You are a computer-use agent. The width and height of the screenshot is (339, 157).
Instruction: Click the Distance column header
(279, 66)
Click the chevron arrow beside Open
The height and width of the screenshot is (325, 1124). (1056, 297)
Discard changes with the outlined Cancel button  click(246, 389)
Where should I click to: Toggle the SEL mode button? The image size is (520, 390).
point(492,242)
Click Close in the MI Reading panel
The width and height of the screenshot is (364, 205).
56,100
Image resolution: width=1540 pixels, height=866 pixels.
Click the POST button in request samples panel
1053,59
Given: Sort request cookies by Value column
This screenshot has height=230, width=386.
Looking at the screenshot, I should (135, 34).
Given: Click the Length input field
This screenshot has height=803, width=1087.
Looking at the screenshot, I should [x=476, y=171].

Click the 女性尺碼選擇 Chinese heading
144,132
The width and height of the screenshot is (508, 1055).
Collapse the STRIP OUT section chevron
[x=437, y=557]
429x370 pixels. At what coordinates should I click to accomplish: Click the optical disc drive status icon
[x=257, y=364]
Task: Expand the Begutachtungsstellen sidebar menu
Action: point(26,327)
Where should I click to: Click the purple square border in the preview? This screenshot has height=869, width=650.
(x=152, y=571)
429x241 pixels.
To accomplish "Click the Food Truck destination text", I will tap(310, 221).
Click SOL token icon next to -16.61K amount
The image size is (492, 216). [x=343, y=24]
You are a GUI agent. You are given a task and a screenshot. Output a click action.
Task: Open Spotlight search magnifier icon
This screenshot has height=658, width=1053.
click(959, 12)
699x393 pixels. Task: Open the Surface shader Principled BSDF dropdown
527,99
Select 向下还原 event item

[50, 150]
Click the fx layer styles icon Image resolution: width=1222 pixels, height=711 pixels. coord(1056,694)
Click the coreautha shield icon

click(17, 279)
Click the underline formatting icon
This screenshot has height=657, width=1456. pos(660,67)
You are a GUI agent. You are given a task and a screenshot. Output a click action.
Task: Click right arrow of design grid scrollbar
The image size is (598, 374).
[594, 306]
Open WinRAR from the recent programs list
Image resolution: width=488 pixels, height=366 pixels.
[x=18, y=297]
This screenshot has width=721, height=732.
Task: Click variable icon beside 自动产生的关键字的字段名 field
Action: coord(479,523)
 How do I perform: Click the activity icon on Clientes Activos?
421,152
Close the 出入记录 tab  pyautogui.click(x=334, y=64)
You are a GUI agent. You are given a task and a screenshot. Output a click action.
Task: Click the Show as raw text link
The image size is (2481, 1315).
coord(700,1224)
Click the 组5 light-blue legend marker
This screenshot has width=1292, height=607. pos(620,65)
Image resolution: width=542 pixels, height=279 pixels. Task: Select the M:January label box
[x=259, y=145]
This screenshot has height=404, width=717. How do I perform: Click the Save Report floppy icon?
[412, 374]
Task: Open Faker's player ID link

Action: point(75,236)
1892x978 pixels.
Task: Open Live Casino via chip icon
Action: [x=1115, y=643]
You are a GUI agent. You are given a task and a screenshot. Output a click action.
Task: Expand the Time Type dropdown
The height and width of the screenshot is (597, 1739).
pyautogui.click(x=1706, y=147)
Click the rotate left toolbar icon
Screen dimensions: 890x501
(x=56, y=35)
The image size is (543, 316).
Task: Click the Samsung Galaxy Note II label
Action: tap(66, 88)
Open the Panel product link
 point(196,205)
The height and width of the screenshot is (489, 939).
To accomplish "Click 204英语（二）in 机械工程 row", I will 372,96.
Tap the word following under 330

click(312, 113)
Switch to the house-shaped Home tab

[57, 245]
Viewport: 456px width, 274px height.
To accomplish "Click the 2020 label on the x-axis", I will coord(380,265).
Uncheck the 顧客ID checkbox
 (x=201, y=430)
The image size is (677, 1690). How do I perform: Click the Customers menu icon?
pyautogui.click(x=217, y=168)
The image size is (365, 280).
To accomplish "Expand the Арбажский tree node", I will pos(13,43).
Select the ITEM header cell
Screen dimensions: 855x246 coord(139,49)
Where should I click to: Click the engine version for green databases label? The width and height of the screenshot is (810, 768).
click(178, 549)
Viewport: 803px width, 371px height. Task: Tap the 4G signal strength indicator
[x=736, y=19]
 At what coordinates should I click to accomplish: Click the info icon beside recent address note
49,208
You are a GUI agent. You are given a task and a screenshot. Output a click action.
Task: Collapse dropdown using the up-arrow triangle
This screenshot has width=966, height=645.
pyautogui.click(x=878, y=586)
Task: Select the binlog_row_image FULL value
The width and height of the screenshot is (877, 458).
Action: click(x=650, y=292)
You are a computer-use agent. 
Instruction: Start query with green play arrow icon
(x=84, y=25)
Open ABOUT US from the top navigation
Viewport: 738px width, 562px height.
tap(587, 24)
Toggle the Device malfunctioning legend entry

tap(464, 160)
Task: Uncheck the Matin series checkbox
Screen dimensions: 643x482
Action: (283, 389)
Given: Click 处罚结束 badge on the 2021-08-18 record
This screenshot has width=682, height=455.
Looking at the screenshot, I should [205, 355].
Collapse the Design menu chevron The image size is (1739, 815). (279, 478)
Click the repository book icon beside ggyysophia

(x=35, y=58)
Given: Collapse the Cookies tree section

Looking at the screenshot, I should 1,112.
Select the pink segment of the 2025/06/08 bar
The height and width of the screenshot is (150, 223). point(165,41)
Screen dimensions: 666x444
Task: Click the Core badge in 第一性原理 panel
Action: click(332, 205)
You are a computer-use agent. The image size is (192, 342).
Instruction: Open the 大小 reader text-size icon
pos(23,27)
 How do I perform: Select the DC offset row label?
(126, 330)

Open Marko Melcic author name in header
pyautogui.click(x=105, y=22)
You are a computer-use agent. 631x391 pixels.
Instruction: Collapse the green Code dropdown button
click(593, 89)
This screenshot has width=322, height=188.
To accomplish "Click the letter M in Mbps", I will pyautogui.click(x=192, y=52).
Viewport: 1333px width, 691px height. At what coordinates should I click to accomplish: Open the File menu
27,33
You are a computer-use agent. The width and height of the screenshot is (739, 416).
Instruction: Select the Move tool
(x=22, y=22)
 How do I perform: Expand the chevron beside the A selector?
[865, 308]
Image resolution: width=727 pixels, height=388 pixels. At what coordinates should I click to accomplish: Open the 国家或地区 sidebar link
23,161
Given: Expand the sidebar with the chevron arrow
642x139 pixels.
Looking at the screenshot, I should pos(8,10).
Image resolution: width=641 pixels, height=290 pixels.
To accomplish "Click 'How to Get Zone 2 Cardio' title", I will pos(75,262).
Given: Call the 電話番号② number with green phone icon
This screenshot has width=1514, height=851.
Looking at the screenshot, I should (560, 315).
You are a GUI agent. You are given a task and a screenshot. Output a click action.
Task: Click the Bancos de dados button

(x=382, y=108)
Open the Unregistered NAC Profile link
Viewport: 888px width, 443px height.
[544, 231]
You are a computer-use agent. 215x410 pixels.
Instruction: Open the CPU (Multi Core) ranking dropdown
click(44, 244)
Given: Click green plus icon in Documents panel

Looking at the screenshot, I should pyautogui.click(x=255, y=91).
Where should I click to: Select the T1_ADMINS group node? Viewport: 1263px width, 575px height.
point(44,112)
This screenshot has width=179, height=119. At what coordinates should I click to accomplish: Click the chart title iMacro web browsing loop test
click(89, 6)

==================================================

:: TO DO ::
Return every line of the material in which the word "computer" is found.

:: OUTPUT OF THE EXERCISE ::
You are a computer-use agent. The width and height of the screenshot is (339, 157).
You are a computer-use agent. 
You are a computer-use agent. The image size is (192, 342).
You are a computer-use agent. 631x391 pixels.
You are a computer-use agent. The width and height of the screenshot is (739, 416).
You are a computer-use agent. 215x410 pixels.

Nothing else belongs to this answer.